── Input data ──
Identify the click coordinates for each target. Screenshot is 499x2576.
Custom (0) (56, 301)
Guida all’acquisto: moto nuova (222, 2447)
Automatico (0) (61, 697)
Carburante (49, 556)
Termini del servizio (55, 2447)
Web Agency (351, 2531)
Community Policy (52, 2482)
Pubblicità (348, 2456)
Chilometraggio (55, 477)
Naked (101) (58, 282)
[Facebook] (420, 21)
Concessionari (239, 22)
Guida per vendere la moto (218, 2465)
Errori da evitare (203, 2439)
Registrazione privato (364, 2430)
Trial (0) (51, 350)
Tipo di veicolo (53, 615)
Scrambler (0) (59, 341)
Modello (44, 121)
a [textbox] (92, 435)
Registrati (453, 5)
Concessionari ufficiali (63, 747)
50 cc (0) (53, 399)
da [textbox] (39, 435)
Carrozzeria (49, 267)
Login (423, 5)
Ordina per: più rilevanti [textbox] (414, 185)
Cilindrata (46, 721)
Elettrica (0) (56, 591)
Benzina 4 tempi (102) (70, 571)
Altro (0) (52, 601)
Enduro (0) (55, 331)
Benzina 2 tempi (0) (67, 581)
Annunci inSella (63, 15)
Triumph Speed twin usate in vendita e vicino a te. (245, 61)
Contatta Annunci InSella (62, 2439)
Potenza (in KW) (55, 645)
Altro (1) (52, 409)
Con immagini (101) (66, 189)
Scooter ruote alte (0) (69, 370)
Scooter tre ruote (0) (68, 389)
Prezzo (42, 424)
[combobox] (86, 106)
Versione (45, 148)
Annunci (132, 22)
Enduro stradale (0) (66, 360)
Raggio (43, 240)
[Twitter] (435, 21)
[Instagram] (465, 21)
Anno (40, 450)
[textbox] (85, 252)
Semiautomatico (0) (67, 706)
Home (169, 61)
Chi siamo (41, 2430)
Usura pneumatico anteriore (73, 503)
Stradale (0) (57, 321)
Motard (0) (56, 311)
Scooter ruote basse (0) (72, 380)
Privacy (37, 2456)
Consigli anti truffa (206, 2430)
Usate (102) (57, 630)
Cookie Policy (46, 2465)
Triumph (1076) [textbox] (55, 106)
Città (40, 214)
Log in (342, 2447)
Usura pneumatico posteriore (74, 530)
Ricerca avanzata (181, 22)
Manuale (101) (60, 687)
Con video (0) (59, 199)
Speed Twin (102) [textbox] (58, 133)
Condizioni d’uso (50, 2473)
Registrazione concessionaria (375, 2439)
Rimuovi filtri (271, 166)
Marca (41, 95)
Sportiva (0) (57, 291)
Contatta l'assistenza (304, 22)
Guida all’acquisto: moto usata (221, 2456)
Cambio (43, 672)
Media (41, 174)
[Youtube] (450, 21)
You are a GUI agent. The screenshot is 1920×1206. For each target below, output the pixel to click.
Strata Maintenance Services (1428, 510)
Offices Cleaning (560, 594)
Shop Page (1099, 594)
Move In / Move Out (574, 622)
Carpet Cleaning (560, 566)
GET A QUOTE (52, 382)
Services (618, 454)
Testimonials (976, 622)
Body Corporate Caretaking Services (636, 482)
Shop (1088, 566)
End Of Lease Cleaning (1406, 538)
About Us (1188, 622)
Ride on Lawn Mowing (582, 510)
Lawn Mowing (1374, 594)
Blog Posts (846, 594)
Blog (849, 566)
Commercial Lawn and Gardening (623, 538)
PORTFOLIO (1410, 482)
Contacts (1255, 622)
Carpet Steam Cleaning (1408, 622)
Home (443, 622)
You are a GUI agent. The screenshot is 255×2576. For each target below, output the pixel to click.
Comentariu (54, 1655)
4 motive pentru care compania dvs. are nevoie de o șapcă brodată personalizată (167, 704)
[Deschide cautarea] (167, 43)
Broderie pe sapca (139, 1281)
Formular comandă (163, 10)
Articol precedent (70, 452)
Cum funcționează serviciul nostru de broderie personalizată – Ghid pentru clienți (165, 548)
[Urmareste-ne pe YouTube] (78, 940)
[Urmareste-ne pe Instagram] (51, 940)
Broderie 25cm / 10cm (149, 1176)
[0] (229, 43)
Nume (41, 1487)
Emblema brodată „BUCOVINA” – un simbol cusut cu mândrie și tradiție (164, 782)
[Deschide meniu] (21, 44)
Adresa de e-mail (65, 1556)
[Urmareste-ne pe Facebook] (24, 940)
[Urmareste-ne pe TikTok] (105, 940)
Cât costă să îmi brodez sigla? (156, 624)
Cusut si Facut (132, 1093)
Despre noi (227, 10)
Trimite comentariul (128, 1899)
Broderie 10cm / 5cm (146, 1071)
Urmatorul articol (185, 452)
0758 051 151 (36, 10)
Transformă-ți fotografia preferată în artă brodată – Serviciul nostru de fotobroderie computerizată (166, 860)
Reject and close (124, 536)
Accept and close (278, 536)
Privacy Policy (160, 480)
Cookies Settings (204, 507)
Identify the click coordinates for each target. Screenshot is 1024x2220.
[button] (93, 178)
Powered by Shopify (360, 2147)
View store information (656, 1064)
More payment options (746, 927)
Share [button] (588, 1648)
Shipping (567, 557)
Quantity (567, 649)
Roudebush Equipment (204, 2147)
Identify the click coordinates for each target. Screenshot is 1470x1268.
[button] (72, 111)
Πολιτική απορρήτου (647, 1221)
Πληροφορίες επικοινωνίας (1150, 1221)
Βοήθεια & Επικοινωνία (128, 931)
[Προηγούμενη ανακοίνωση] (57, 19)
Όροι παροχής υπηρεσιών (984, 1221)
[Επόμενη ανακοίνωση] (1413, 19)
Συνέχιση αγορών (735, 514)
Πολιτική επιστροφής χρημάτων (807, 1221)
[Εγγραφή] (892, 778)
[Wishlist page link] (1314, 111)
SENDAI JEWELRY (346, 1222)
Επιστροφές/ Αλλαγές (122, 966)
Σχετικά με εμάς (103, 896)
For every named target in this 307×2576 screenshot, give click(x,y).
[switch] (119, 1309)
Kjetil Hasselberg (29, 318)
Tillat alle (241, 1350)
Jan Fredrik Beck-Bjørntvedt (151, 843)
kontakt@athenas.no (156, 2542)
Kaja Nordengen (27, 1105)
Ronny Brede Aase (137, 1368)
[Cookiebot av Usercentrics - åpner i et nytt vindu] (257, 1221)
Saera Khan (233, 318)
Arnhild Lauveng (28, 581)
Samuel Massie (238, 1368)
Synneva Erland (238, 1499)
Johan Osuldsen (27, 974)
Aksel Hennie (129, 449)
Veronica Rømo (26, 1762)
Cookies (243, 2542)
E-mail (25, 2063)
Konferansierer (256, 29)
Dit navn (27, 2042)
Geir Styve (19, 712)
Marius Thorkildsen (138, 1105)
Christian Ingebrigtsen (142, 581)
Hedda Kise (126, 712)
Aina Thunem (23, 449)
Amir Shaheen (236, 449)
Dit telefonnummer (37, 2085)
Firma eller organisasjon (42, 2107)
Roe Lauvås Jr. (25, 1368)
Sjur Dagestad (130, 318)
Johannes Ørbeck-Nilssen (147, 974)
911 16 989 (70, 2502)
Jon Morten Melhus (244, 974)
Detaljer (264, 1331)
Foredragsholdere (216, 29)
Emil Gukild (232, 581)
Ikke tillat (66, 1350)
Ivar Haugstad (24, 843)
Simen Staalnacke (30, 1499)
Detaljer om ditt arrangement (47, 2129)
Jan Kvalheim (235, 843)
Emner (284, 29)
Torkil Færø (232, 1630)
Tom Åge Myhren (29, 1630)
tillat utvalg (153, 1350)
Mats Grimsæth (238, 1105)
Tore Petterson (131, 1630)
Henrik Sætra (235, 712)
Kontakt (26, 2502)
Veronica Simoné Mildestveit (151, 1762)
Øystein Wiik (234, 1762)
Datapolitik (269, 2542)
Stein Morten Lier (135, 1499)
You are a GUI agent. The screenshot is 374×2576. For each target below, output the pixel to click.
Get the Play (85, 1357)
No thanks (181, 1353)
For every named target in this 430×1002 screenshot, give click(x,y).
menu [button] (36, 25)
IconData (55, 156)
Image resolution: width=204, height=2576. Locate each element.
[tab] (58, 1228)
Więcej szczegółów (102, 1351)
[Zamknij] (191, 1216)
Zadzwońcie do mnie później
───
Above are the records. Copy the lines beginning at the one that has "Contacts (1255, 622)" and ending with the one that has "Roudebush Equipment (204, 2147)", unchanged.

Contacts (1255, 622)
Carpet Steam Cleaning (1408, 622)
Home (443, 622)
You are a GUI agent. The screenshot is 255×2576. For each target below, output the pixel to click.
Comentariu (54, 1655)
4 motive pentru care compania dvs. are nevoie de o șapcă brodată personalizată (167, 704)
[Deschide cautarea] (167, 43)
Broderie pe sapca (139, 1281)
Formular comandă (163, 10)
Articol precedent (70, 452)
Cum funcționează serviciul nostru de broderie personalizată – Ghid pentru clienți (165, 548)
[Urmareste-ne pe YouTube] (78, 940)
[Urmareste-ne pe Instagram] (51, 940)
Broderie 25cm / 10cm (149, 1176)
[0] (229, 43)
Nume (41, 1487)
Emblema brodată „BUCOVINA” – un simbol cusut cu mândrie și tradiție (164, 782)
[Deschide meniu] (21, 44)
Adresa de e-mail (65, 1556)
[Urmareste-ne pe Facebook] (24, 940)
[Urmareste-ne pe TikTok] (105, 940)
Cât costă să îmi brodez sigla? (156, 624)
Cusut si Facut (132, 1093)
Despre noi (227, 10)
Trimite comentariul (128, 1899)
Broderie 10cm / 5cm (146, 1071)
Urmatorul articol (185, 452)
0758 051 151 (36, 10)
Transformă-ți fotografia preferată în artă brodată – Serviciul nostru de fotobroderie computerizată (166, 860)
Reject and close (124, 536)
Accept and close (278, 536)
Privacy Policy (160, 480)
Cookies Settings (204, 507)
Identify the click coordinates for each target. Screenshot is 1024x2220.
[button] (93, 178)
Powered by Shopify (360, 2147)
View store information (656, 1064)
More payment options (746, 927)
Share [button] (588, 1648)
Shipping (567, 557)
Quantity (567, 649)
Roudebush Equipment (204, 2147)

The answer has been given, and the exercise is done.